Sunday, August 2, 2009

What's so great about Oxford ?

Oxford for all the apparent romance of this center for learning isn't really a very nice place. It's full of cars, rusty bicycles and worst of all students. But all is not lost, it has some redeeming features, the fabulous Blackwells Bookstore an excellent Sushi train and two very special museums.

The first is the Natural History Museum - it's taken me three visits over 3 years to understand what's so special about this place. It's not the biggest natural history museum I've been in, it's not the smartest either, most of the collection here is simply presented in identical wooden framed glass cases about 12 feet high and 12 feet wide. What is special is that by just walking around balcony of geological and fossil specimens, by walking up and down the rows of glass cabinets filled with stuffed specimens and dinosaur skeletons you journey through the entire natural history timeline of our world much like speed reading Bill Bryson's 'A Short History of Nearly Everything' but with much better pictures.
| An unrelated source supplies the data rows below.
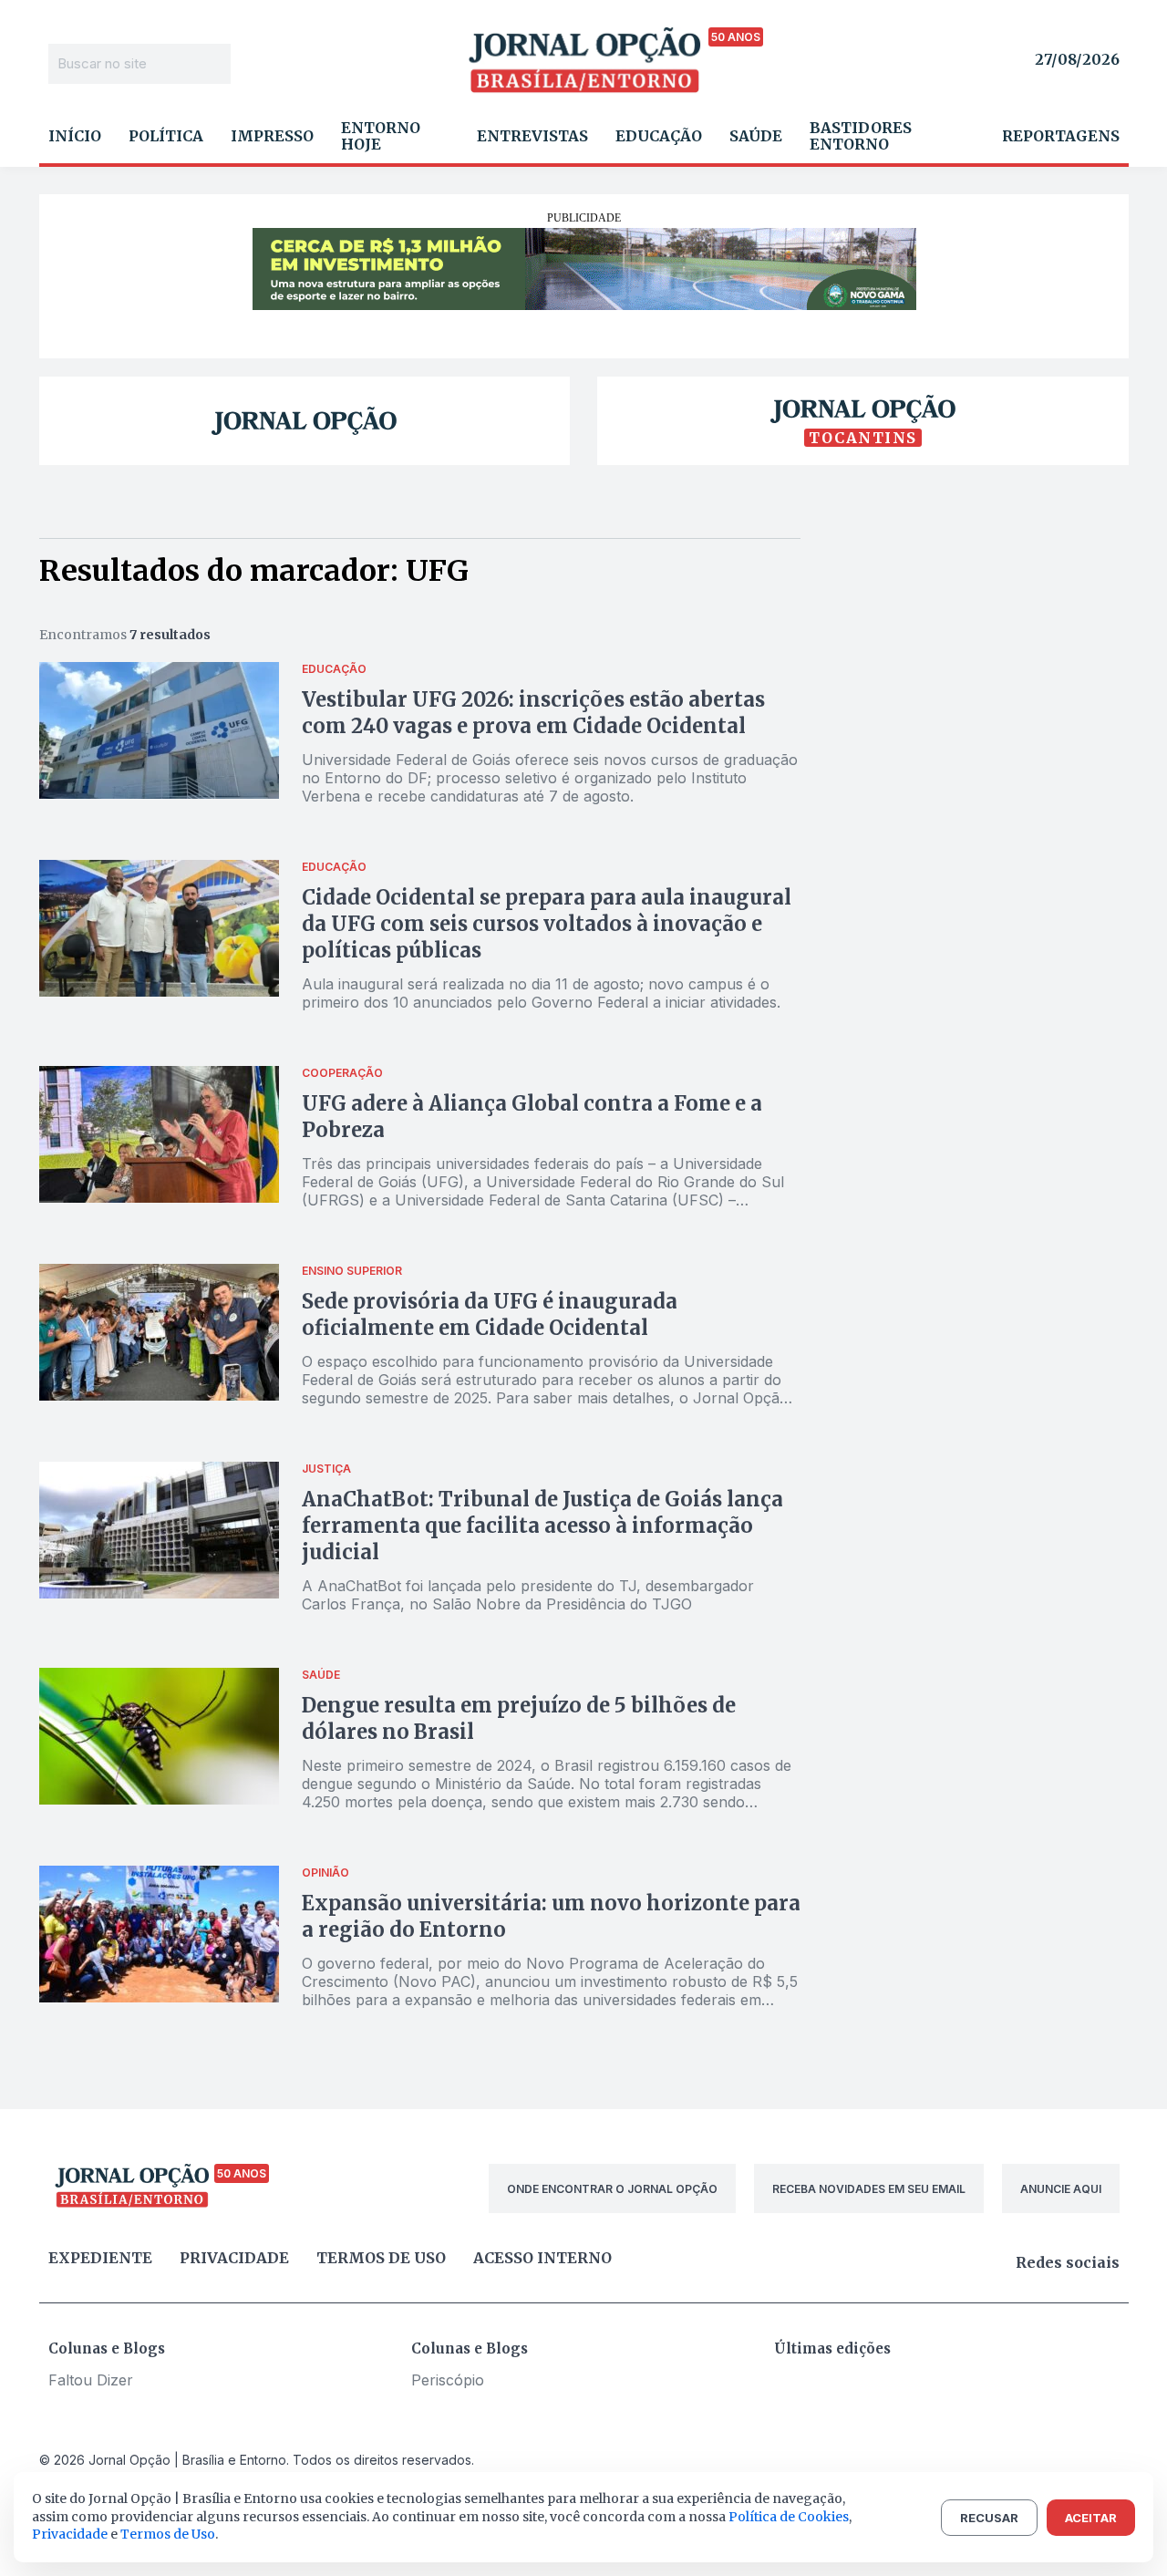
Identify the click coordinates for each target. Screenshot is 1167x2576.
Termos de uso (381, 2258)
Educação (658, 136)
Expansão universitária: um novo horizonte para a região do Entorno (551, 1916)
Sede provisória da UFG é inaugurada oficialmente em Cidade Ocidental (489, 1314)
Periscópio (447, 2380)
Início (74, 136)
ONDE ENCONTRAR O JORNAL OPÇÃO (612, 2189)
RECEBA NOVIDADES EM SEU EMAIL (869, 2189)
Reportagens (1061, 136)
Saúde (755, 136)
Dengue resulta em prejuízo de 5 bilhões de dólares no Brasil (519, 1718)
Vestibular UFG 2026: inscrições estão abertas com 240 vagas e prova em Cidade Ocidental (533, 713)
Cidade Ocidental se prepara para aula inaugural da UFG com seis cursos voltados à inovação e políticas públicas (546, 924)
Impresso (272, 136)
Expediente (100, 2258)
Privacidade (234, 2258)
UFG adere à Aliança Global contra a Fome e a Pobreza (532, 1117)
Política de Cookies (788, 2517)
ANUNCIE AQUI (1060, 2189)
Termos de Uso (167, 2534)
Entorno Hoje (380, 135)
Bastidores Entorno (861, 135)
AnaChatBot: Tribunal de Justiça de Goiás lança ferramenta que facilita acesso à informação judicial (542, 1525)
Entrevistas (532, 136)
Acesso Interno (542, 2258)
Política (166, 136)
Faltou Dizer (90, 2380)
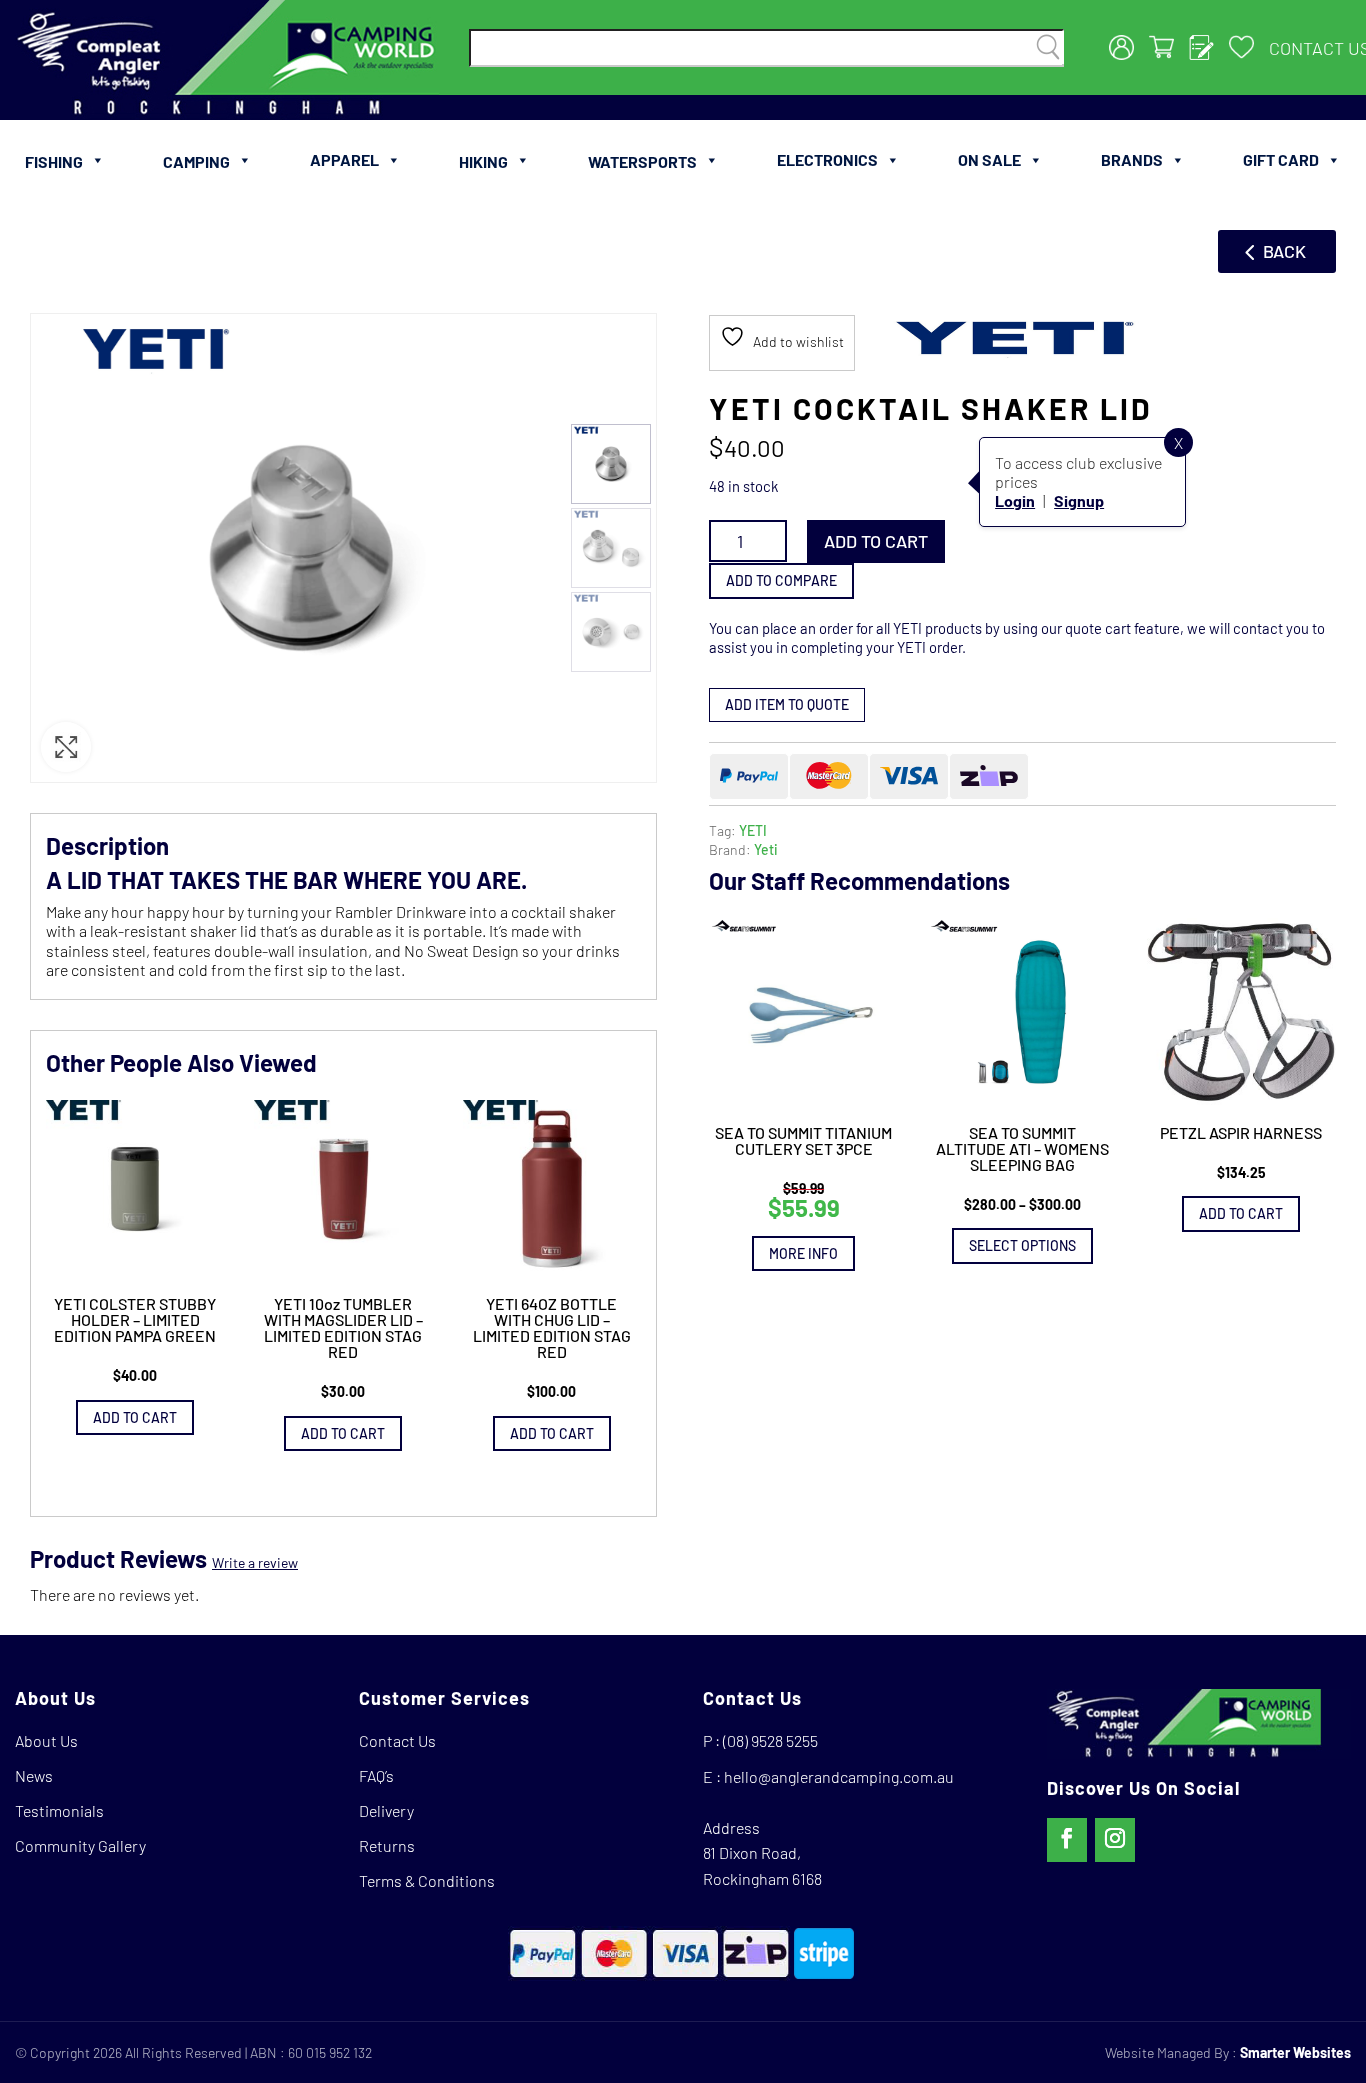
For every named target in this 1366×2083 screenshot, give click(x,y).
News (34, 1775)
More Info (803, 1252)
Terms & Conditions (427, 1880)
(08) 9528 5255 (770, 1740)
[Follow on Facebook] (1067, 1840)
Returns (387, 1845)
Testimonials (59, 1810)
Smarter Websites (1295, 2052)
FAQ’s (376, 1775)
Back (1284, 251)
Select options (1022, 1245)
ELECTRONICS (827, 159)
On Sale (989, 159)
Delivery (386, 1810)
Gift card (1281, 159)
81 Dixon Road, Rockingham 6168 (762, 1865)
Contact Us (397, 1740)
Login (1015, 500)
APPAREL (344, 159)
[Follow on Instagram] (1115, 1840)
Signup (1079, 500)
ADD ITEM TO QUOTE (787, 704)
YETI (753, 829)
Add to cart (876, 541)
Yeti (766, 849)
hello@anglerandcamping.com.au (839, 1776)
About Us (46, 1740)
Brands (1132, 159)
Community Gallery (80, 1845)
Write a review (255, 1562)
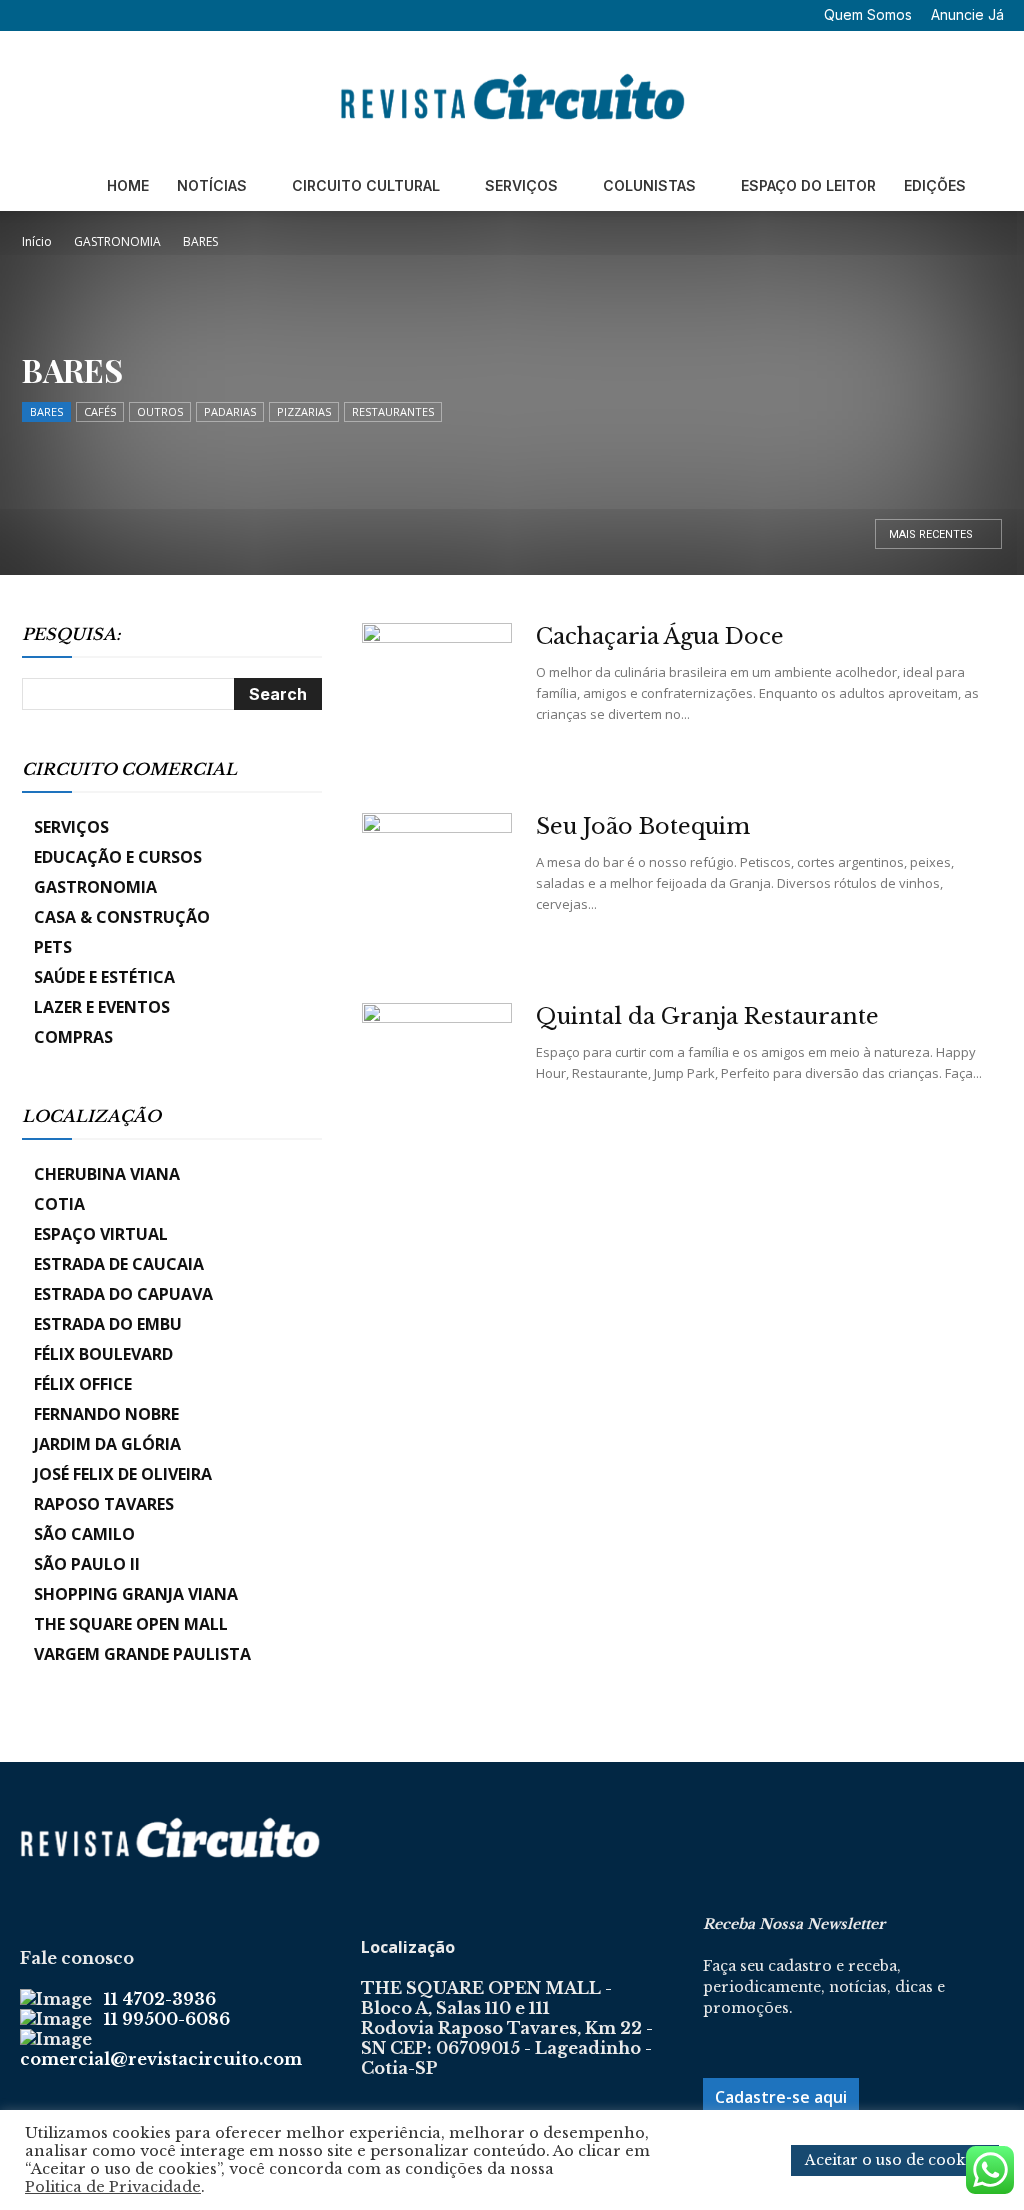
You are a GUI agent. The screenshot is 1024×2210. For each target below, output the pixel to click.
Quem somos (868, 14)
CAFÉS (100, 411)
The second is the Museum of the History of Science - 3 floors of working scientific instruments carefully organized again into large wooden framed glass cabinets. One of the earliest flasks of Penicillin, Marconi's experiments with radio waves and electricity and so on and so on, it's all the instruments used to conduct all the experiments you (ok perhaps mostly me) read about as a child, in school science through university physics and chemistry. It's not pretentious, a cabinet might contain 100 microscopes, but only the most eye catching or historically significant two or three will even be given a label. It's beautiful and inspiring without being overwhelming.